Anlattıklarınızdan, ailenize karşı istemeden sergilediğiniz öfkeli ya da sert tepkilerin ardından yoğun bir pişmanlık ve suçluluk yaşadığınızı anlıyorum. Bu durum, bir yandan sevgi ve saygı duyduğunuz insanlara zarar vermek istememenize rağmen öfkenizin ya da gerginliğinizin kontrolsüzce dışa vurulması, diğer yandan da sonrasında kendinizi sorgulamanız, kendinize yüklenmeniz şeklinde bir döngüye dönüşmüş gibi görünüyor. Öncelikle şunu bilmelisiniz ki, bu tarz tepkiler “sizi kötü bir insan” yapmaz; ancak bu davranışın altında yatan duygusal sebepleri anlamadan sadece kendinizi suçlamak, sizi çözümden uzaklaştırır. İnsanlar bazen farkında olmadan birikmiş streslerini, içsel gerginliklerini en yakın oldukları kişilere yansıtırlar. Bunun nedeni, bu kişilerin koşulsuz kabul gördüğümüz güvenli alanlar olmasıdır. Yani bilinçdışı bir şekilde “beni anlarlar, affederler” inancıyla, içimizdeki öfke ve gerginlik kontrolsüz biçimde onlara yönlenebilir. Bu, sağlıklı bir iletişim biçimi olmasa da duygusal mekanizması anlaşılırdır.


Ailenize istemeden bağırmanızın ardında birden fazla olası neden olabilir. Öncelikle, günlük yaşamda yaşadığınız stres, baskı, yorgunluk, kaygı ya da öfke gibi duyguların farkında olmadan birikmesi, ani tepkilere yol açabilir. Özellikle ergenlik ve genç yetişkinlik dönemlerinde, beyin henüz duygusal regülasyon (duyguları yönetme) konusunda tam olarak olgunlaşmadığı için tepkiler daha hızlı ve yoğun olabilir. Bu dönemde duygular daha uçlarda yaşanabilir, sabır eşiği düşebilir ve “önce tepki sonra düşünme” eğilimi daha belirgindir. İkinci olarak, geçmişten gelen iletişim modelleri de bu durumu etkileyebilir. Eğer aile içinde ya da çevrede öfke, ses yükseltme ya da ani tepkiler normalleşmişse, bu tarz davranışlar öğrenilmiş olabilir. Yani farkında olmadan, o an için başka bir çözüm yolu geliştiremediğinizde bu model devreye girer.


Bu durumun çözümü için ilk adım, öfkenin geldiğini fark etmek ve bu noktada “otomatik tepki” yerine “duraklama” becerisini geliştirmektir.
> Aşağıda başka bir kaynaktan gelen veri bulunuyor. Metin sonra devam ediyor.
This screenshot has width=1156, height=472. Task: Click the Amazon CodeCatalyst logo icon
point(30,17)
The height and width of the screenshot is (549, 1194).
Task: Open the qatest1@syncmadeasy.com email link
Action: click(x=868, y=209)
Örneğin, kendinizi yükselmek üzere hissediyorsanız, o an fiziksel olarak ortamdan kısa süreliğine uzaklaşmak, derin nefes almak ya da su içmek gibi küçük mola teknikleri kullanabilirsiniz. Bu, beynin “savaş ya da kaç” modundan çıkmasına yardımcı olur. Böylelikle söylemek istemediğiniz sözleri veya istemediğiniz tonda konuşma ihtimaliniz azalır. Bir diğer önemli adım, tetikleyicilerinizi tanımaktır. Hangi durumlarda, hangi sözler ya da davranışlar sizde öfke uyandırıyor? Bu tetikleyicileri belirlemek, onlara karşı daha hazırlıklı olmanızı sağlar.
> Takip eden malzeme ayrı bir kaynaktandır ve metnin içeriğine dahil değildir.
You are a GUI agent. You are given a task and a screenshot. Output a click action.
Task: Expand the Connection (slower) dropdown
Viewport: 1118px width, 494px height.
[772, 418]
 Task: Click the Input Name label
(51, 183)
Unutmayın, öfke başlı başına kötü bir duygu değildir; önemli olan, onu ifade etme biçimidir. Sağlıklı öfke ifadesi, karşınızdakini incitmeden, bağırmadan, suçlamadan, kendi ihtiyacınızı ve duygunuzu ifade edebilmektir. Bunu geliştirmek zaman alır ama mümkün. Bu noktada “ben dili” kullanmak çok işe yarar. Örneğin, “Böyle olduğunda sinirleniyorum” yerine “Sen beni sinirlendiriyorsun” demek yerine “Bu durumda kendimi gergin hissediyorum” gibi cümleler, karşı tarafı savunmaya geçirmeden iletişimi sürdürmenize yardımcı olur.
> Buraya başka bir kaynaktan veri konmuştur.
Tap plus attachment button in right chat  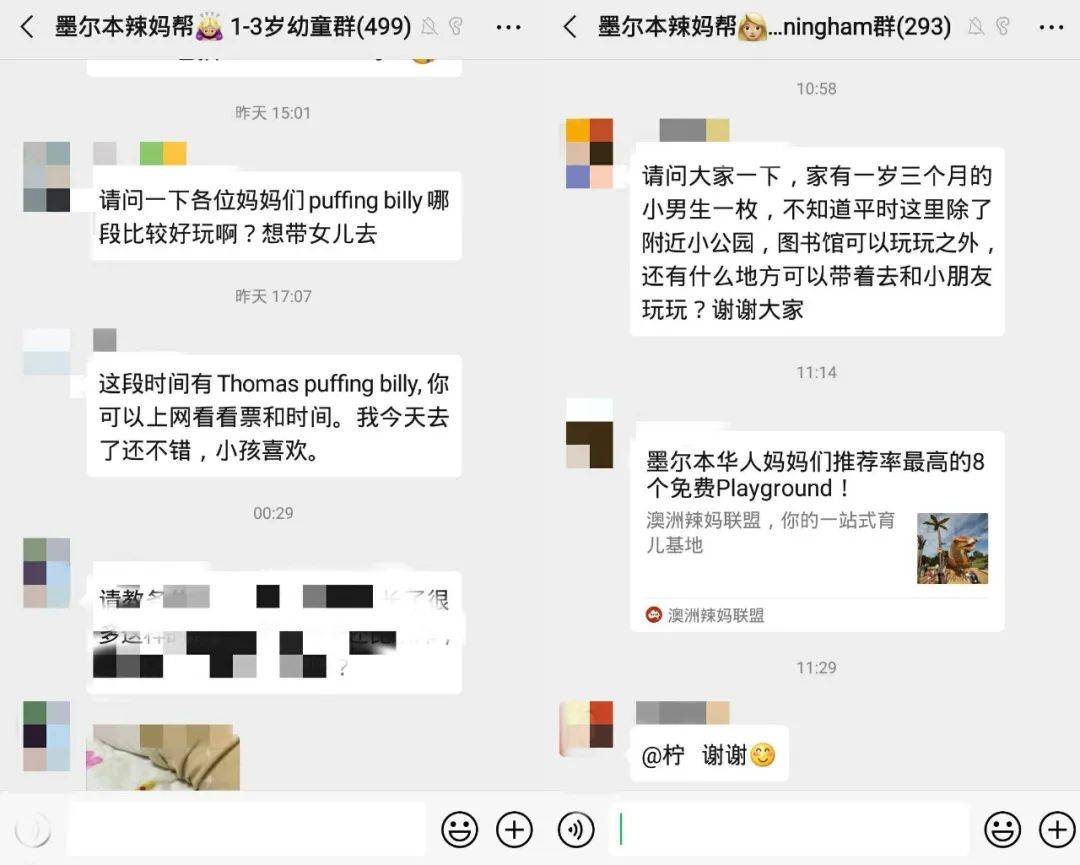pyautogui.click(x=1057, y=829)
Siz şu anda bu durumu fark ediyor, üzülüyor ve değiştirmek istiyorsunuz. Bu farkındalık, değişim sürecinin en önemli adımıdır. Ancak kendinizi sürekli “yaptım ve pişmanım” döngüsünde suçlamak, kaygınızı ve gerginliğinizi artırır. Bunun yerine, her olumsuz tepkinin ardından “neden böyle oldu, bir dahaki sefere nasıl farklı davranabilirim?” sorusunu sormak, hem kendinizi anlamanızı hem de gelişmenizi sağlar. Ayrıca, günlük hayatta stresinizi boşaltabileceğiniz sağlıklı kanallar oluşturmak (spor, yürüyüş, sanat, yazı yazmak, meditasyon gibi) öfke birikimini azaltır.


Tüm bunları yapmanıza rağmen öfke devam ediyorsa bir psikologla görüşmek faydalı olabilir. Umarım cevabım faydalı olmuştur. Değerlendirilmesini istediğiniz farklı bir soru veya aklınıza takılanları sorabilirsiniz.